El proceso de incautación de la vivienda del alcalde de Guayaquil, Aquiles Alvarez, ejecutada el viernes 12 de junio de 2026 por la Secretaría Técnica de Gestión Inmobiliaria del Sector Público (Inmobiliar), produjo una serie de críticas en el ámbito político y jurídico nacional.
En la casa del burgomaestre, ubicada en la urbanización Blue Bay, en la Isla Mocolí, residen su esposa Fiorella Icaza, sus tres hijos y una persona con discapacidad.
A través de su cuenta de X, David Norero, miembro de la defensa jurídica de Alvarez, calificó dicho proceso de incautación como un exceso y afirmó que existen “límites que un Estado de Derecho jamás debería cruzar”.
Indicó que esta situación no se trata de Aquiles Alvarez, ni de política, ni siquiera de estar de acuerdo o no con una persona. “Se trata de tres niños y de una persona con discapacidad que no han sido acusados de nada y que podrían sufrir las consecuencias de decisiones tomadas por adultos. No a sus hijos. No a sus familias”, enfatizó.
Sostuvo que el alcalde mantiene intacta su presunción de inocencia, como lo garantiza la Constitución para toda persona y, por eso, preguntó: “¿Es justo que las consecuencias de un proceso que aún no termina recaigan sobre tres niños y una persona con discapacidad que no están acusados de absolutamente nada? Con los niños no. Nunca”.
La defensa técnica señaló que el operativo estatal, coordinado con la Policía Nacional, se realizó de forma sorpresiva en menos de 24 horas después de emitida la orden judicial por el juez Jairo García.

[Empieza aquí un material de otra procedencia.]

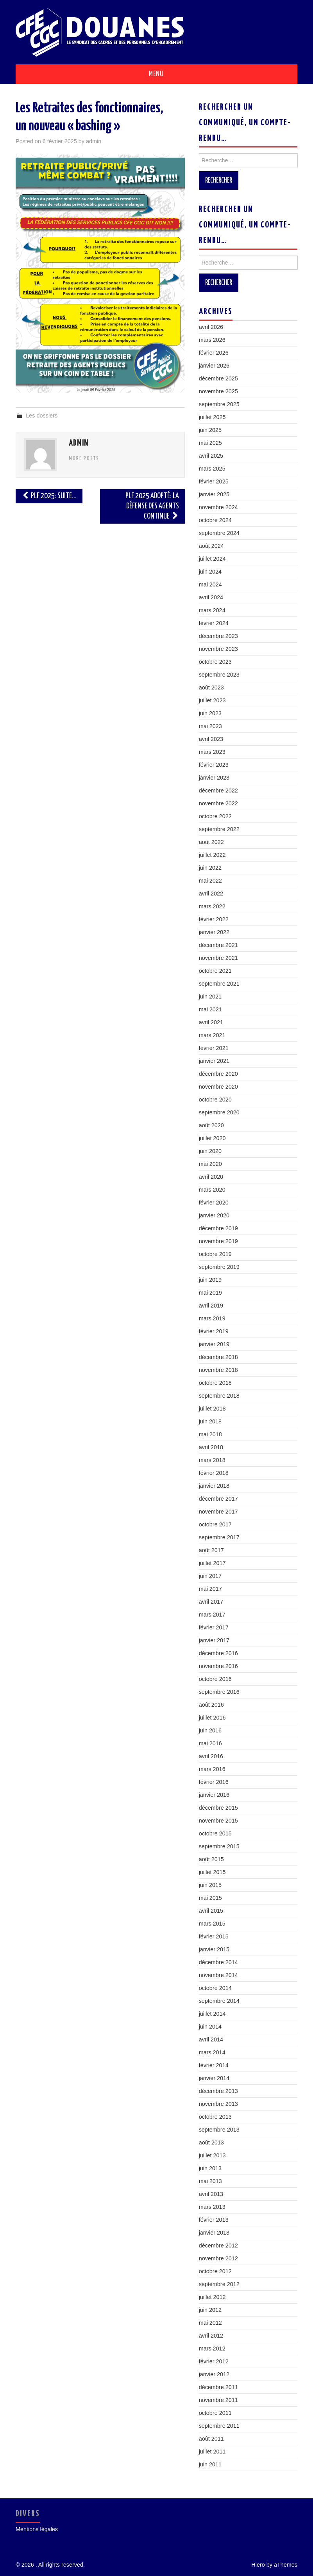 Image resolution: width=313 pixels, height=2576 pixels. Describe the element at coordinates (37, 2529) in the screenshot. I see `Mentions légales` at that location.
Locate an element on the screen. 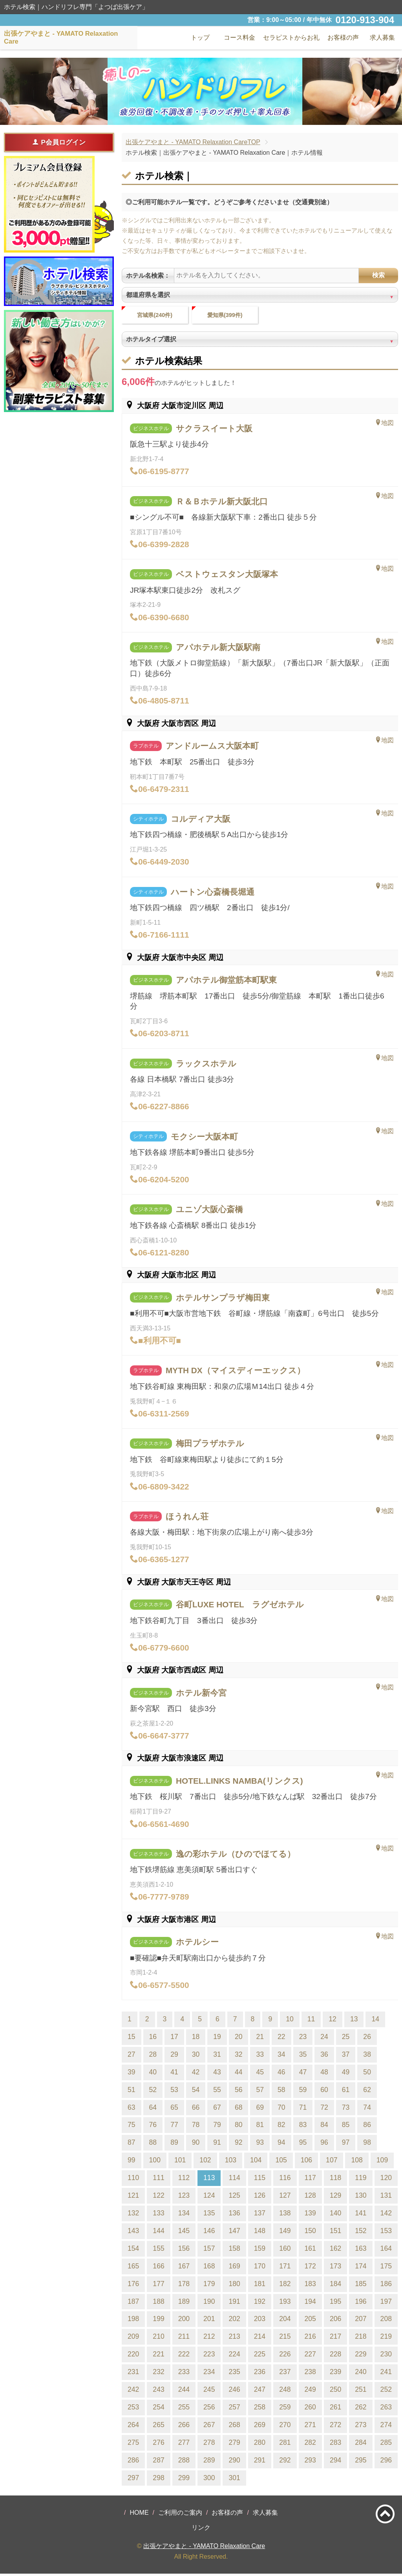 Image resolution: width=402 pixels, height=2576 pixels. 223 is located at coordinates (209, 2356).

Esta medida se ejecutó en el marco del denominado caso Goleada, relacionado con presunto lavado de activos, mientras los abogados se encontraban participando en una audiencia clave de la misma causa.
Según los registros judiciales, el inmueble incautado está valorado en más de USD 1 millón y consta a nombre de la inmobiliaria Fiorema S.A..
Para el jurista Julio Cesar Cueva, una de las paradojas más absurdas de ciertos procesos judiciales es ordenar simultáneamente la incautación y la prohibición de enajenar de un bien inmueble para evitar que “desaparezca”.
“¿Desaparecer? Se trata de una casa. Un bien raíz. Por definición, no puede irse a ninguna parte. Si el objetivo es impedir la transferencia del dominio, la prohibición de enajenar es una medida idónea, suficiente y proporcional para garantizar los fines del proceso”, explicó.
Dijo que este tema corre el riesgo de convertirse en una afectación innecesaria de derechos fundamentales, más aún cuando en esa vivienda habitan tres niños y una persona con discapacidad, completamente ajenos a cualquier controversia entre adultos.
“La justicia cautelar no puede transformarse en castigo anticipado ni en una fuente de sufrimiento para quienes no son parte del proceso”, acotó.
Mientras que la parlamentaria Andina y militante de la Revolución Ciudadana, Sofia Espin, manifestó que es realmente de locos el posible intento de quitarle la casa al alcalde Aquiles Alvarez.
“¿Acaso quieren dejar a su esposa Fiorella Ycaza y sus hijos, en la calle? ¡Hasta dónde les llega el odio y la persecución política! ¡Ya basta!”, subrayó.